Autumn is the time of year for Upper Sixth Form students across the country to make decisions about which university to apply to. They will be doing their homework and visiting as many as possible whilst trying to stay on top of their various A-Level courses. Having been a Head of Sixth Form in the past, I know how difficult those decisions can be. Get it wrong and you are stuck somewhere second rate with few job prospects, get it right and you are on the path to the best years of your life with the bright sunlit uplands ahead.
Whenever I have to make a tough decision I am always reminded of what Tony Blair said when leaving office after 10 years in power. His biggest regret, he noted, was not being bolder from the beginning. I assume he meant that, with the benefit of hindsight, the difficult decisions were perhaps not quite as tough as they seemed at the time, and the right course of action was invariably the best way, not the easy way.

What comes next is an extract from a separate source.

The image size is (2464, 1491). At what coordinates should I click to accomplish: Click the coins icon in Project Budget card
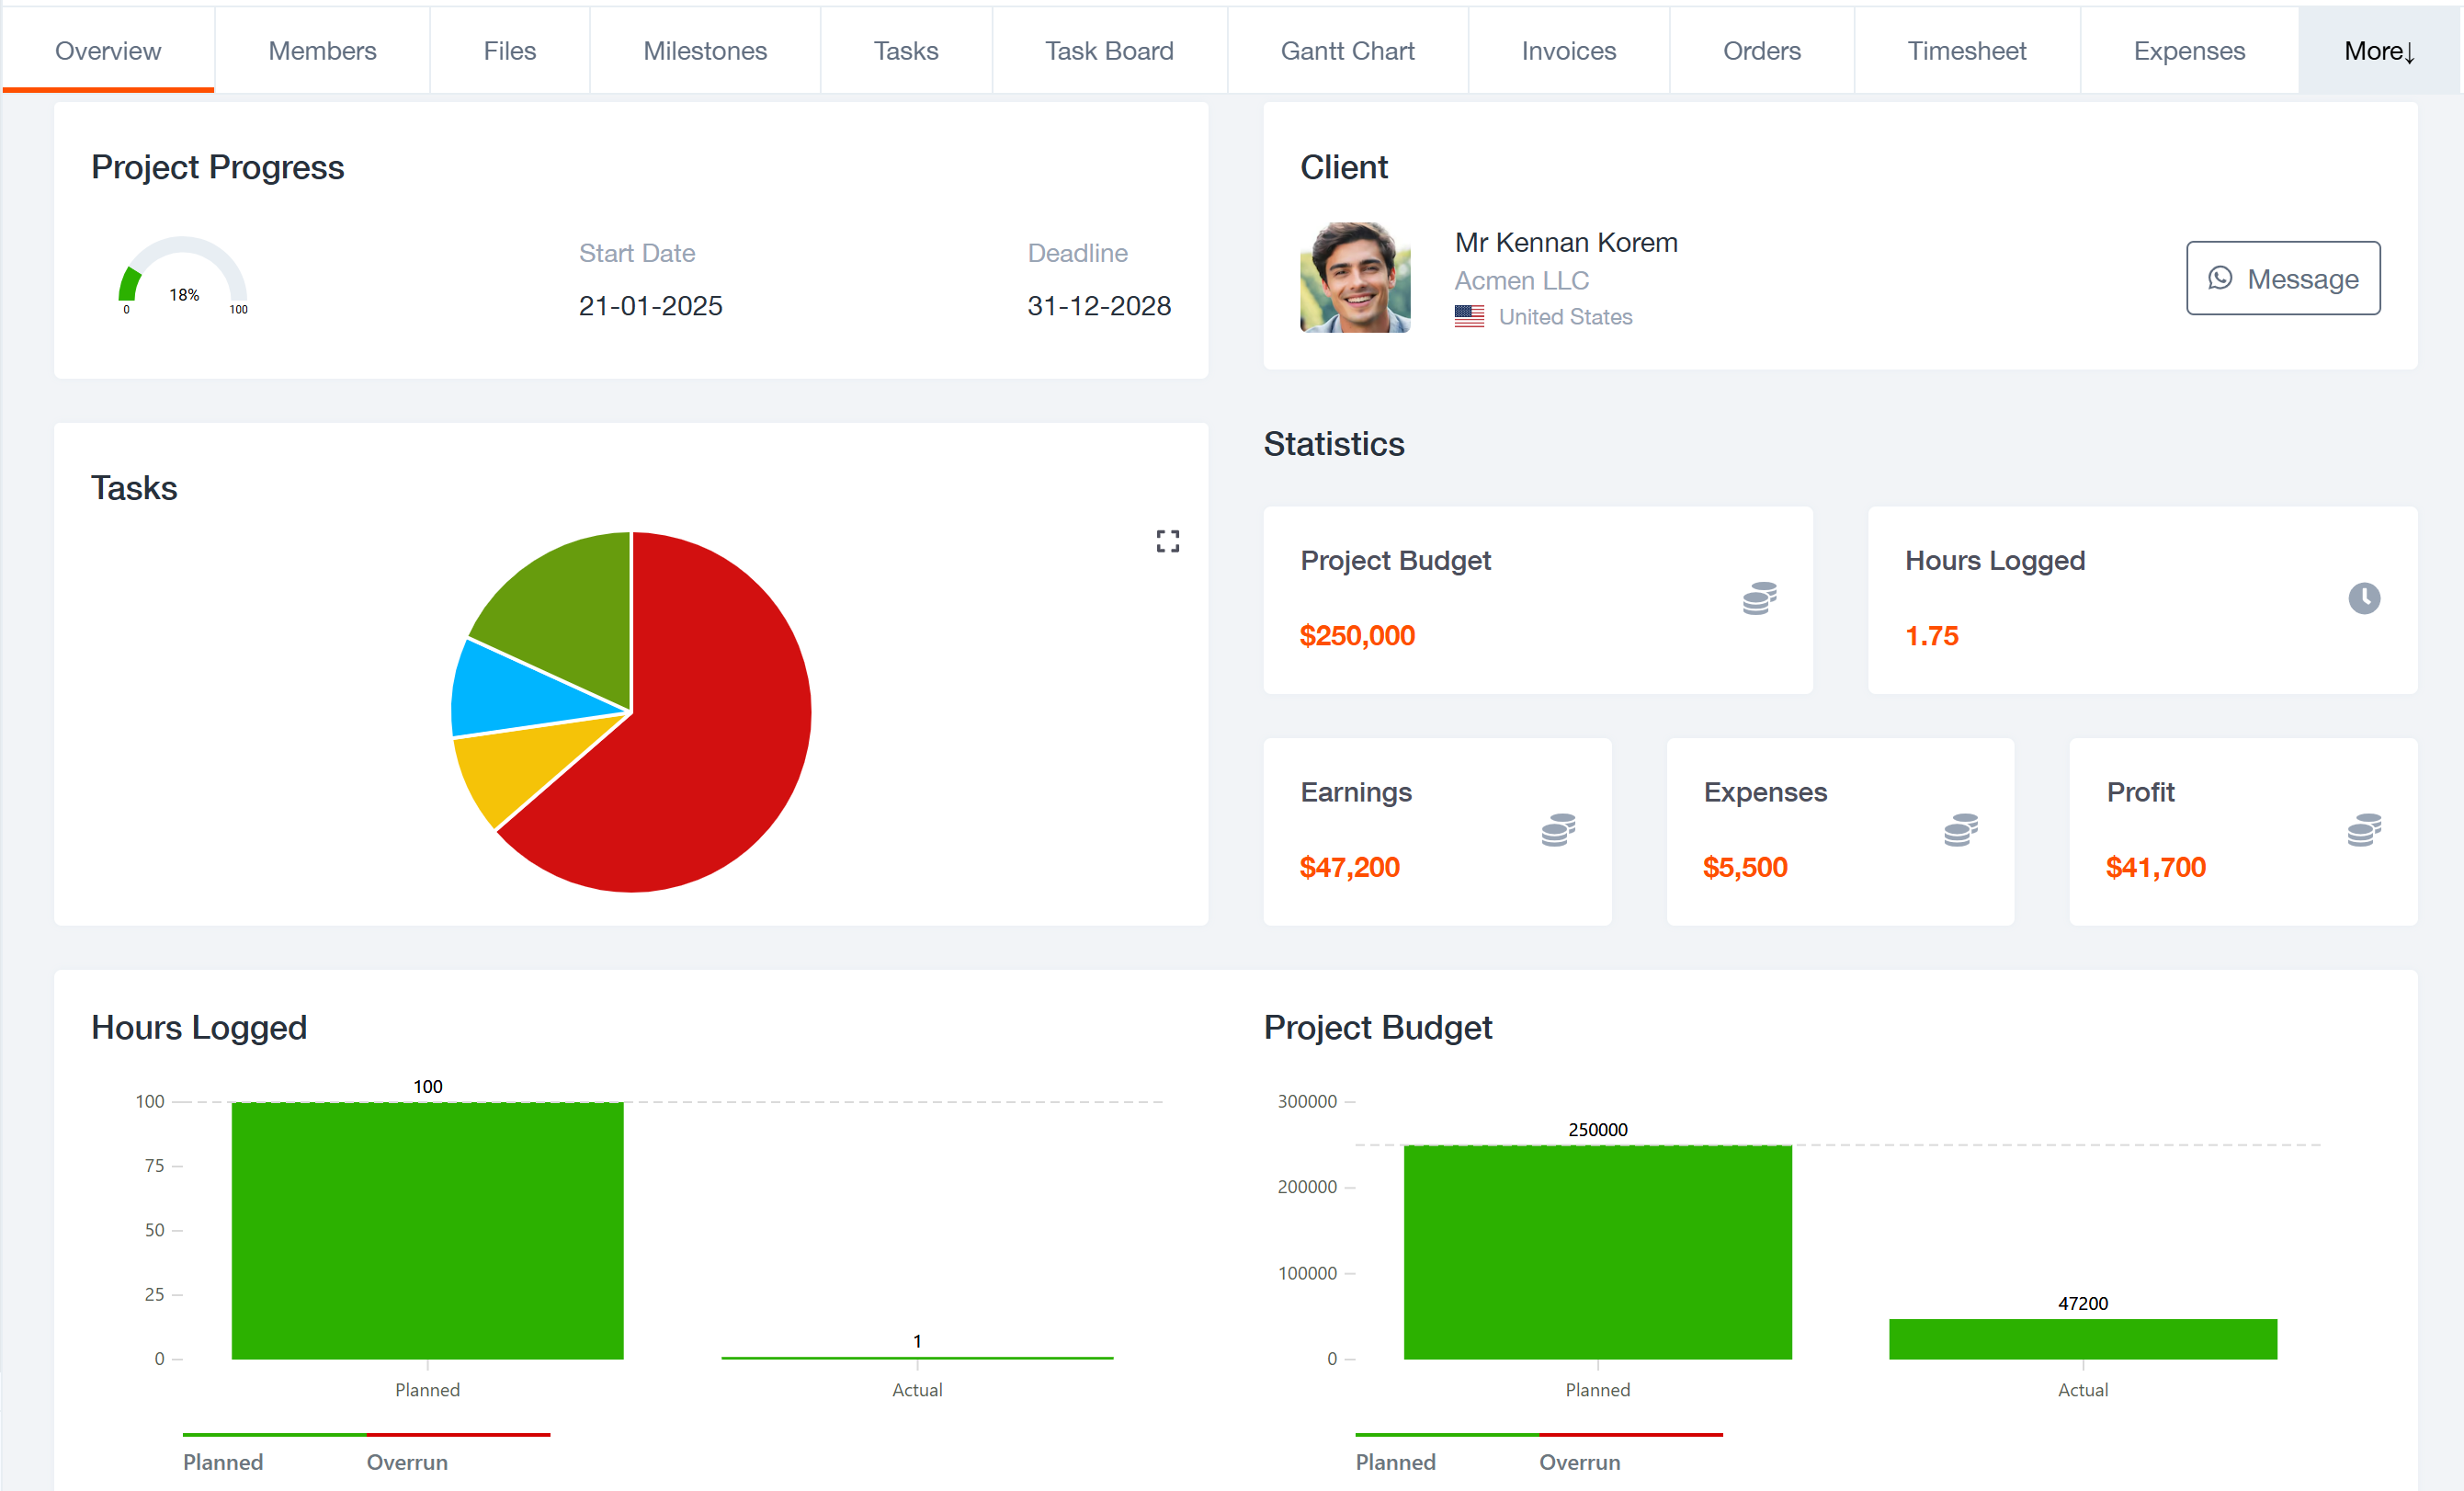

Linking this to university decisions is perhaps a stretch but a valuable reminder for Sixth Form students. The choice in front of young people is extensive and for those fortunate to live in the south east it is even richer with quality options at every turn. Of course the attraction to a 16 or 17 year old is to study close to home, have mum and dad within arm’s reach and your existing friendship blanket barely out of touching distance. But could it be that living in and around London makes us blinkered to the possibilities of studying further afield? Are we perhaps apprehensive about travelling four hours on the East Coast mainline? Or, scared to experience life north of the Watford Gap?

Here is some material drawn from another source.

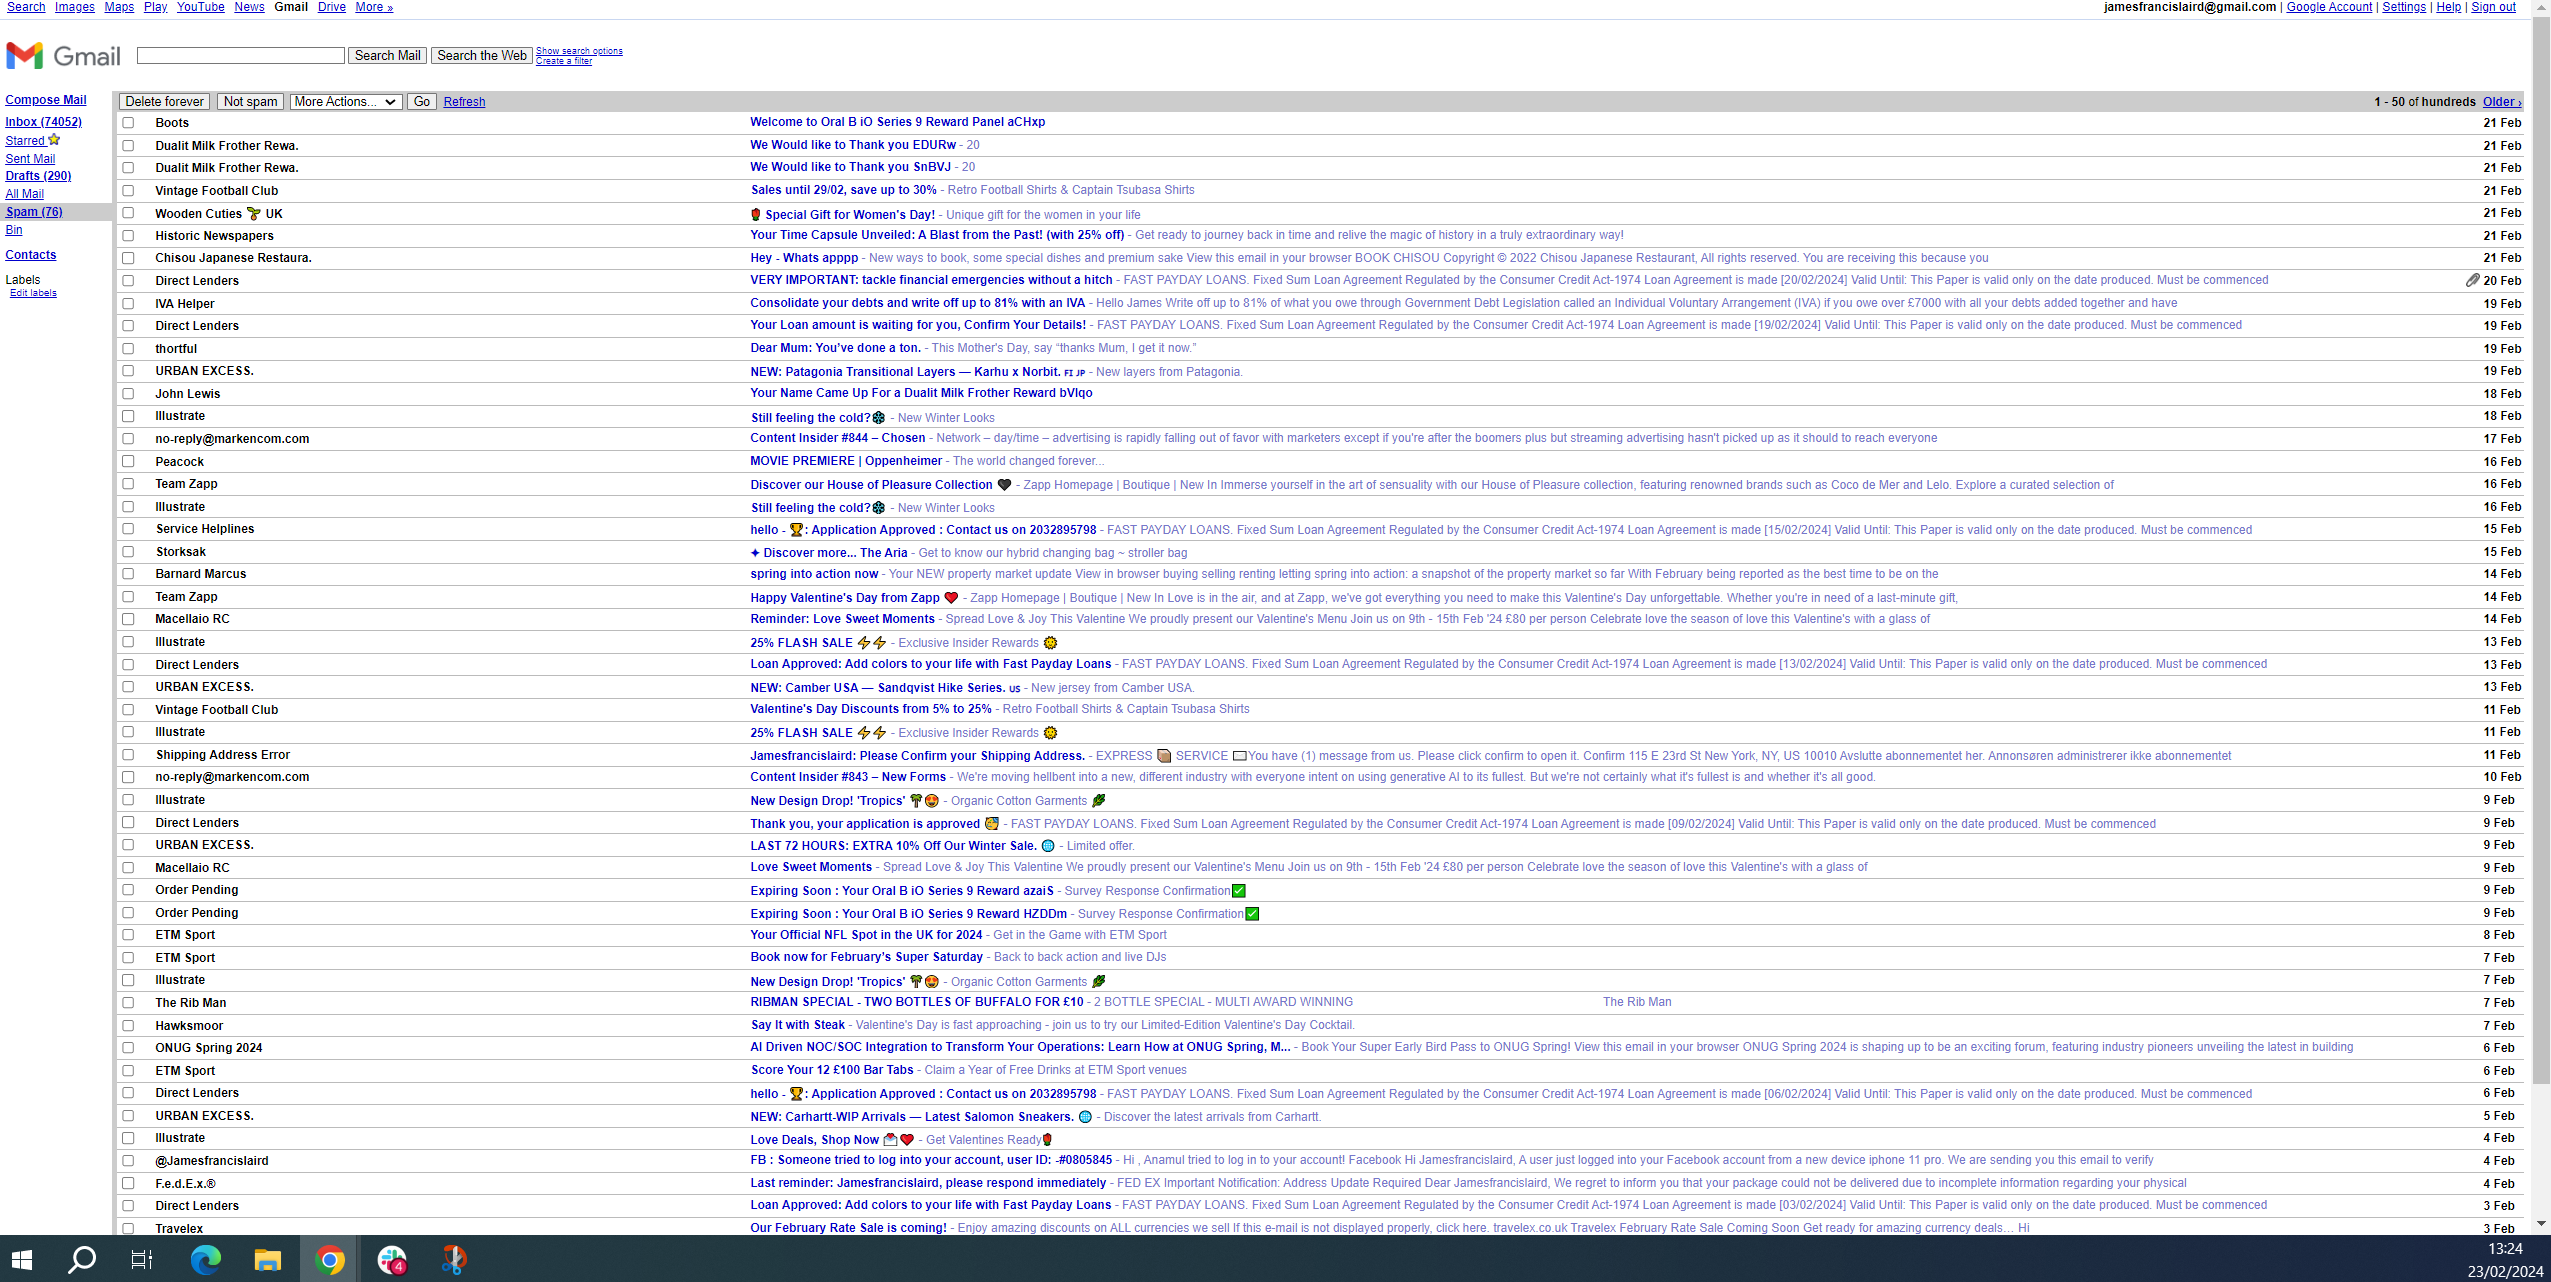Open Microsoft Edge from the taskbar

(x=205, y=1259)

There are many outstanding universities in cities like Manchester and Birmingham, Warwick has one of the best campuses in Europe and who could forget that St Andrews was just crowned university of the year by the Sunday Times? I would challenge all Sixth Formers to do something amazing with their limited time at university, go somewhere you know almost nothing about, study something you love and take up hobbies and pass times that you never had the courage to do at school. Like Blair said, the biggest risk is not being bolder in our decision making, this lesson is as important for Sixth Form students today as it was for New Labour over 20 years ago.